(Stored dataset items)
★ ★ ★ ★ ★
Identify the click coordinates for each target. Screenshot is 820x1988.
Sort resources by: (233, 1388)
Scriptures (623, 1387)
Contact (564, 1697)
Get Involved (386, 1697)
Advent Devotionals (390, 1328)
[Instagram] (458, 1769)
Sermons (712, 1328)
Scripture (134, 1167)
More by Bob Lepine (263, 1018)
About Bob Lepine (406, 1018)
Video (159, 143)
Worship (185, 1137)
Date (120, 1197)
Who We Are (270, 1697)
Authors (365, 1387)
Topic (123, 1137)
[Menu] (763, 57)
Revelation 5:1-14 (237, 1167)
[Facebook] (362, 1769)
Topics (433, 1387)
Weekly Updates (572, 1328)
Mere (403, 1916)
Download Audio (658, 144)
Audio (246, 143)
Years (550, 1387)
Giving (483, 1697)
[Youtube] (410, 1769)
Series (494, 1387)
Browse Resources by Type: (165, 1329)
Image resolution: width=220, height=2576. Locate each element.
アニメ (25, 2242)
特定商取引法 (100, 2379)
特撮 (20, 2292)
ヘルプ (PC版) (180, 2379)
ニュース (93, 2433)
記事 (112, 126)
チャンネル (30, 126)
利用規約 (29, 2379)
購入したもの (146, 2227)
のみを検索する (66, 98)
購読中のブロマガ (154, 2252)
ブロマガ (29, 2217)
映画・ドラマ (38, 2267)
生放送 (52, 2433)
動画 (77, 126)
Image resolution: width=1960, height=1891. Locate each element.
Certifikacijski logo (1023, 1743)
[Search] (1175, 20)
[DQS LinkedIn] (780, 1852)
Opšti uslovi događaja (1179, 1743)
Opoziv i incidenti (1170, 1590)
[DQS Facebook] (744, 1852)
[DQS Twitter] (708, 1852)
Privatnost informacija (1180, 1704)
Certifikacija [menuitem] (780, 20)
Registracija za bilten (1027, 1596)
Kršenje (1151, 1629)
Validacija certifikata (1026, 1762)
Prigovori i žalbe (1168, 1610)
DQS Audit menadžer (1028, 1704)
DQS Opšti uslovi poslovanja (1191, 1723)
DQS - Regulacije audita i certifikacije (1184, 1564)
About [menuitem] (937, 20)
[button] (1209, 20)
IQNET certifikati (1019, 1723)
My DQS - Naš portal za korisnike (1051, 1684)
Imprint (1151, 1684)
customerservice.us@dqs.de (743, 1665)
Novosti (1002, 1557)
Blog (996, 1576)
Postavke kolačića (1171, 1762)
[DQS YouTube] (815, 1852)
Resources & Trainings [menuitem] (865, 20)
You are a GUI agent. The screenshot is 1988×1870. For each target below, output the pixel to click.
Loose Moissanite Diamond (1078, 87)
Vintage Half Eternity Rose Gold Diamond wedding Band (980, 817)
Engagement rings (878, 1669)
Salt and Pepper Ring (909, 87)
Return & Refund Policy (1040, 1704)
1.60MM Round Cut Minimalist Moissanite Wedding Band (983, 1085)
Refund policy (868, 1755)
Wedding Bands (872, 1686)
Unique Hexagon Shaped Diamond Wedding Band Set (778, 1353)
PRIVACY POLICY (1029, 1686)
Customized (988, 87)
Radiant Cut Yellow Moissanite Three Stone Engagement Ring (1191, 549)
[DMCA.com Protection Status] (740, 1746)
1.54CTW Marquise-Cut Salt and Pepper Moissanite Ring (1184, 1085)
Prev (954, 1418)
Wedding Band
★ ★ ★ ★ ★
» WHAT NEEDS TO BE DONE
Only a number is expected in response: how many lines of the records above include the word "Diamond".

» RESPONSE AREA
3